Assignment: Exactly the lines from the opening of the records through the line containing "This screenshot has height=644, width=988." should be copied, with both included.

Data in this exercise:
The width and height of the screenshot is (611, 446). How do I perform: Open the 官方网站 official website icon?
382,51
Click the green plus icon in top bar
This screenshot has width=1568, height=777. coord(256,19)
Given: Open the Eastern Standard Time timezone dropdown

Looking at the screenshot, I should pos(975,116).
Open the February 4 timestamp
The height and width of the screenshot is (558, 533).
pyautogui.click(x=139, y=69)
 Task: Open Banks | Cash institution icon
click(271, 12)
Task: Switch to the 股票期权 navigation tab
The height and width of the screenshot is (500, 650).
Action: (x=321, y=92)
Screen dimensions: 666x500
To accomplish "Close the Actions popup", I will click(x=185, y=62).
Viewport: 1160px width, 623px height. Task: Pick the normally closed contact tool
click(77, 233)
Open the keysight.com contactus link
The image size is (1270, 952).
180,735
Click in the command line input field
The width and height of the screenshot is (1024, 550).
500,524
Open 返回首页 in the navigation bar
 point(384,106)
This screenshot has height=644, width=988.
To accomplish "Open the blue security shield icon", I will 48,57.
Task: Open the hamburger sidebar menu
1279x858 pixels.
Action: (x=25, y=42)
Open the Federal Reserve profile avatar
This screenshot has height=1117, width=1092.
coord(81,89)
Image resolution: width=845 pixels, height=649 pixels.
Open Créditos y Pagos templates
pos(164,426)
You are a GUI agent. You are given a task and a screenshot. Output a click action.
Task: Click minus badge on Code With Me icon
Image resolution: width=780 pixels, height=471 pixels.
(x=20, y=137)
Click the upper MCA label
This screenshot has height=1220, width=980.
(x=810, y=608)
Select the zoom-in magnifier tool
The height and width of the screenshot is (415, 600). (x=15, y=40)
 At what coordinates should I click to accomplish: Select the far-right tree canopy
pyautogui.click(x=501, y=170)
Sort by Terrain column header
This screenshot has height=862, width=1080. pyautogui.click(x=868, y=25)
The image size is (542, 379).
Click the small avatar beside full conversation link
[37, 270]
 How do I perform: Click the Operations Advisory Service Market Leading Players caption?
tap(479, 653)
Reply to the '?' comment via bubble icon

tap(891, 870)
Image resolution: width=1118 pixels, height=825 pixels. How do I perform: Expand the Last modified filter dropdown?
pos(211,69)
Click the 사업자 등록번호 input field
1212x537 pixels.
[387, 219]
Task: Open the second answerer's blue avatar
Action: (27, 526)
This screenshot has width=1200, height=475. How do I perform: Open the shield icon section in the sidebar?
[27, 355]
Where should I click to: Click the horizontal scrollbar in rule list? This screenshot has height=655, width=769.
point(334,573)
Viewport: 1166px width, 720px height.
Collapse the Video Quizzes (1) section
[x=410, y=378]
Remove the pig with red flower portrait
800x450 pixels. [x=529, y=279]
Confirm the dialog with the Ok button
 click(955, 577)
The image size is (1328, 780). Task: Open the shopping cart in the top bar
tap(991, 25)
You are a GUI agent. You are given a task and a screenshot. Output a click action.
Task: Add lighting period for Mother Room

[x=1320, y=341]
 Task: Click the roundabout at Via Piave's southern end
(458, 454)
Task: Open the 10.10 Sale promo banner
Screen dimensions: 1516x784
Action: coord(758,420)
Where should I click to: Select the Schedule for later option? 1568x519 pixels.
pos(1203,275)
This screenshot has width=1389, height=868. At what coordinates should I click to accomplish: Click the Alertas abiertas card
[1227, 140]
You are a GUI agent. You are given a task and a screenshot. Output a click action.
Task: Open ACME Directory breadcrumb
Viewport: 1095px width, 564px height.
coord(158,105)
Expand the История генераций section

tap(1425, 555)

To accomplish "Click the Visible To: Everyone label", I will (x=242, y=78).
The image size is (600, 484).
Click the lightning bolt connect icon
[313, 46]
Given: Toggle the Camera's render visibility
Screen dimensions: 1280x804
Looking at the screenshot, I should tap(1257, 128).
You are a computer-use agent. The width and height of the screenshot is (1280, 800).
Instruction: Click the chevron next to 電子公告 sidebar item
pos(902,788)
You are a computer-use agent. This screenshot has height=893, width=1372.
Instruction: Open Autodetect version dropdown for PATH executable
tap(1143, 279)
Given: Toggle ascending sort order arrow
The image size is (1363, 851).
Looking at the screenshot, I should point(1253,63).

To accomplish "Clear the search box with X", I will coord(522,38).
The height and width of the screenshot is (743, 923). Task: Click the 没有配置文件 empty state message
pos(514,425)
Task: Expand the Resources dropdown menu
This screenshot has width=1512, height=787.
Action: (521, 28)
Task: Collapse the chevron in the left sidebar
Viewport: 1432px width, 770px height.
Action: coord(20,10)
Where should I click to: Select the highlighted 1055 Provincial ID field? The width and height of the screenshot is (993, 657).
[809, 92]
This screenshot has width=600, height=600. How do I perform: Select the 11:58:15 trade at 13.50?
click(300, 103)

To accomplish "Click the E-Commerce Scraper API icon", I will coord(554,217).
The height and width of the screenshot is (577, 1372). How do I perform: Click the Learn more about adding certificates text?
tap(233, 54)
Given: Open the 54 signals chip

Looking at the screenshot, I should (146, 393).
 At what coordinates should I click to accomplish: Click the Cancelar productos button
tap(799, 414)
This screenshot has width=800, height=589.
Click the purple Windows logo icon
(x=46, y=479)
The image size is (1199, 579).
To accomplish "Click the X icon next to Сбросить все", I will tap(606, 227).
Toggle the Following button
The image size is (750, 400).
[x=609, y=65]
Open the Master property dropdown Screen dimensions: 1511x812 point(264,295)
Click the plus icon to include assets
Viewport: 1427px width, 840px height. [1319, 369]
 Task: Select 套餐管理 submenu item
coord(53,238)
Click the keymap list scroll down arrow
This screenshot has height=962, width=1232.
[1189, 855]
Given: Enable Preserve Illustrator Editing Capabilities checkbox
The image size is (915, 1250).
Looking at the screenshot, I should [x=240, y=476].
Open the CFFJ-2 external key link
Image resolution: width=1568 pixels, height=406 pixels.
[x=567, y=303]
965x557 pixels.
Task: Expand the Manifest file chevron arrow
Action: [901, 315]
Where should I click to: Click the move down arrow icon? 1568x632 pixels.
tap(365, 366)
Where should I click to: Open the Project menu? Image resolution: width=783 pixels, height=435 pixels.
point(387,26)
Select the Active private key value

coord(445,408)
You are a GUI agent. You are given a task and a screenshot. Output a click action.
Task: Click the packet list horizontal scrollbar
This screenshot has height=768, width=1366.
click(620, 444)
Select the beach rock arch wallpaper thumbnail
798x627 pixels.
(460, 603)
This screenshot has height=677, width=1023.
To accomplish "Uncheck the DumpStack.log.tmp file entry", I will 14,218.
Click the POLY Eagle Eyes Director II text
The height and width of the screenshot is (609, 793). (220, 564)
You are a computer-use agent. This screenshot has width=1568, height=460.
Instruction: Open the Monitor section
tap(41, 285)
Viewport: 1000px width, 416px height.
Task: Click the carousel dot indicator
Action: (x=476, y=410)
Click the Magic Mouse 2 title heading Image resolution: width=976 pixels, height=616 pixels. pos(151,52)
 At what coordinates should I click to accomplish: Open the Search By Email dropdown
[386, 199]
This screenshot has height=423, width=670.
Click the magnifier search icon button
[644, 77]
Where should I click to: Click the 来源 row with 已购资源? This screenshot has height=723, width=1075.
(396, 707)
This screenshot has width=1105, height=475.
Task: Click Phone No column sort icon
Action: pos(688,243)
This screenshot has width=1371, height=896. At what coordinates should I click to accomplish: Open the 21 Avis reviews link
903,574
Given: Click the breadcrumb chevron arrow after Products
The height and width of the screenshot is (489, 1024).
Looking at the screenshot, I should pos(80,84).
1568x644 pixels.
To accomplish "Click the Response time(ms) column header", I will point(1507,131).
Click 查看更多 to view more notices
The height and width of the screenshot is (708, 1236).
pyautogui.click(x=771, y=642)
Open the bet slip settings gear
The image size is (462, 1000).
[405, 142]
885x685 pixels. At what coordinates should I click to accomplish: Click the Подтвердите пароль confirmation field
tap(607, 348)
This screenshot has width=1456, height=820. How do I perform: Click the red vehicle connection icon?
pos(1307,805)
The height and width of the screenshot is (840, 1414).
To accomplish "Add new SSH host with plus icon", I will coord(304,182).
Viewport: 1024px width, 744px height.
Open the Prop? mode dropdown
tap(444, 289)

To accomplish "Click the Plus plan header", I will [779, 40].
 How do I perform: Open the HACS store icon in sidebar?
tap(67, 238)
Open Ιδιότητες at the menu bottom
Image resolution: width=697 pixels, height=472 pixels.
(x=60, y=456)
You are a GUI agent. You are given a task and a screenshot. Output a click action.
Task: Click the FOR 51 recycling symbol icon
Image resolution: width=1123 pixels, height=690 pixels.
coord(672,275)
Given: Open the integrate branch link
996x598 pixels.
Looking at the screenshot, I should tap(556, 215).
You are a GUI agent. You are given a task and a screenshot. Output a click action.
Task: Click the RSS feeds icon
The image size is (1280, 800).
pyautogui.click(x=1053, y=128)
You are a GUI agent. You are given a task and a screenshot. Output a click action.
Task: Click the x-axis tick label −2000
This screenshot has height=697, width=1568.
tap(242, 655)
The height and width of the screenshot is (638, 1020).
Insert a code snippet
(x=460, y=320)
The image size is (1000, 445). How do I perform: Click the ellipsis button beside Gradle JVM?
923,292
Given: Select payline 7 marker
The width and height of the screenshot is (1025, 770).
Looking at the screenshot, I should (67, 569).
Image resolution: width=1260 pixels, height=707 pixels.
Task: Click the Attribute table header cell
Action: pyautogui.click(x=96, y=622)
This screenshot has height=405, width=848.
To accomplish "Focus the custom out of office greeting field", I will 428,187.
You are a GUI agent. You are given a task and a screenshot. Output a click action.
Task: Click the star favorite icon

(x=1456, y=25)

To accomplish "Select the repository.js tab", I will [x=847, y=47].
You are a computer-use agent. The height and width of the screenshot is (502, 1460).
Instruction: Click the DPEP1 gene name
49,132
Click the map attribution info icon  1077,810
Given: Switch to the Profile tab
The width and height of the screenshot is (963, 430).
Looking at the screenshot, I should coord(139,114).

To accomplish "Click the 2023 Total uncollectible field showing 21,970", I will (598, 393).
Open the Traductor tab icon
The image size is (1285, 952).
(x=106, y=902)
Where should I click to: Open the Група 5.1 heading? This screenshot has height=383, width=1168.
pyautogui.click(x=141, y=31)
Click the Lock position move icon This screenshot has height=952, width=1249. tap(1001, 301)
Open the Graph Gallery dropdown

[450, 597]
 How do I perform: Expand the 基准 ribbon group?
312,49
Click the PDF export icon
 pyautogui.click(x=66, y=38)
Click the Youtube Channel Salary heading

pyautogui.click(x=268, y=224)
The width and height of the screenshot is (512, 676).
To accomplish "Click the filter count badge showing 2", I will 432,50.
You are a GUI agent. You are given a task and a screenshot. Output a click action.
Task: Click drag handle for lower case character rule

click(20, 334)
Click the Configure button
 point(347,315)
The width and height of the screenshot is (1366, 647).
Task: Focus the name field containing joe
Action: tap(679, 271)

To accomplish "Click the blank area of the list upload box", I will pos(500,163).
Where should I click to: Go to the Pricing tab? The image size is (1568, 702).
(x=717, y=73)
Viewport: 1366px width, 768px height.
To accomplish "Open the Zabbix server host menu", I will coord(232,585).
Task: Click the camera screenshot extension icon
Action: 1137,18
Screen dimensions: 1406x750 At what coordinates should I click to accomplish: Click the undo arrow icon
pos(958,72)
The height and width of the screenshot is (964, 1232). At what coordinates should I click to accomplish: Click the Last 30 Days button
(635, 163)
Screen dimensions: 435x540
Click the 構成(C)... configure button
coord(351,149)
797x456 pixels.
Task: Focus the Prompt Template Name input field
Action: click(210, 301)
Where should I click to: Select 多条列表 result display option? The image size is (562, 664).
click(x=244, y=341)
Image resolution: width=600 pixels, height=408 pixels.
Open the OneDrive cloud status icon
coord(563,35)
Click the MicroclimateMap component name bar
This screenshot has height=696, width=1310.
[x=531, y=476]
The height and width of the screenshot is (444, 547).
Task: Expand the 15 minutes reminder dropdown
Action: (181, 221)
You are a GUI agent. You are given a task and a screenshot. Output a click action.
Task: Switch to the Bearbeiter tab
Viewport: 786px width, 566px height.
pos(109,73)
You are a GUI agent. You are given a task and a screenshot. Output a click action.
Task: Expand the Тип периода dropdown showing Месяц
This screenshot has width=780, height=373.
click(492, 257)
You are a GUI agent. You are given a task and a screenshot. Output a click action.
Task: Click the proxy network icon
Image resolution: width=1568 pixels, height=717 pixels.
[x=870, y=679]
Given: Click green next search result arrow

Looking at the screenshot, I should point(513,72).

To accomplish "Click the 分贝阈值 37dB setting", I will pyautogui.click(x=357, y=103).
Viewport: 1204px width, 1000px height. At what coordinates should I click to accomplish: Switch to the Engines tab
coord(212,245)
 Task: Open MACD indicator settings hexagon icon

Response for this exercise:
The width and height of the screenshot is (611, 446). How do I perform: Open the 官方网站 official website icon?
382,51
Click the green plus icon in top bar
This screenshot has width=1568, height=777. coord(256,19)
Given: Open the Eastern Standard Time timezone dropdown

Looking at the screenshot, I should pos(975,116).
Open the February 4 timestamp
The height and width of the screenshot is (558, 533).
pyautogui.click(x=139, y=69)
 Task: Open Banks | Cash institution icon
click(271, 12)
Task: Switch to the 股票期权 navigation tab
The height and width of the screenshot is (500, 650).
Action: (x=321, y=92)
Screen dimensions: 666x500
To accomplish "Close the Actions popup", I will click(x=185, y=62).
Viewport: 1160px width, 623px height. Task: Pick the normally closed contact tool
click(77, 233)
Open the keysight.com contactus link
The image size is (1270, 952).
180,735
Click in the command line input field
The width and height of the screenshot is (1024, 550).
500,524
Open 返回首页 in the navigation bar
 point(384,106)
This screenshot has height=644, width=988.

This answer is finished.